Через полчаса она поднялась, чтобы уйти, но Илюша остановил её.
    - Яна, я хочу ещё раз с тобой встретиться. Завтра начинаются финальные концерты с симфоническим оркестром во Дворце культуры. Я узнаю, когда моё выступление и тебе позвоню.
    - Вот номер моего рабочего телефона, - она написала на салфетке и протянула её ему. – Не думаю, что смогу прийти. Билеты слишком дорогие для меня даже сейчас, когда я уже три года работаю. Да и срочные проекты идут. Трудно вырваться.   
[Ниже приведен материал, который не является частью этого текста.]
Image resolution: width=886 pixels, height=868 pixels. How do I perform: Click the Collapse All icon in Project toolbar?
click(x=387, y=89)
    - Хорошо, мы подумаем и вместе решим. Спасибо, дорогая, что пришла.
    - Пока, Илюша.
    Он приблизился к ней, заглянул ей в глаза и поцеловал в щеку. Она ответила порывистым поцелуем, обдав его запахом французских духов, и вышла из бара. Он, стараясь не отстать, последовал за ней и на выходе из гостиницы пожал ей руку.


                Глава 6

                1

    Третий концерт Рахманинова Илюша два раза репетировал с оркестром Симфонетт Раанана, основанным лишь год назад, где большинство музыкантов оказались новыми репатриантами из бывшего Советского Союза. Его поразил высокий уровень коллектива, что было очевидно: советская музыкальная школа известна во всём мире профессионализмом педагогов и их учеников. Он сразу же сошёлся с несколькими молодыми оркестрантами, которые тоже учились и работали в Москве и Санкт-Петербурге. Узнав время концерта, он позвонил в Иерусалим.
    - Мама, привет.
    - Слушаю, сынок.
    - Выступление состоится седьмого мая в два часа дня. Возьми Миру и приезжай во дворец культуры Тель-Авива. Как бабушка и папа?
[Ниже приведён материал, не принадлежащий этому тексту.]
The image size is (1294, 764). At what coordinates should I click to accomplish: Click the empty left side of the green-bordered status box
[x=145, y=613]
    - Всё в порядке. Не волнуйся и хорошо готовься. Что ты будешь исполнять?
    - Третий концерт Рахманинова с прекрасным оркестром. Не ожидал такого в небольшом городе страны. Там большинство наших, некоторые из Гнесинки.
    - Я слышала этот концерт в пятьдесят восьмом году в Большом зале Московской консерватории в исполнении Вана Клиберна. Тогда он победил на конкурсе Чайковского. Оркестром руководил великолепный Кирилл Кондрашин. А мне было восемнадцать лет, и я только поступила в Институт Гнесиных. Это незабываемо. Если сыграешь не хуже, будешь первым.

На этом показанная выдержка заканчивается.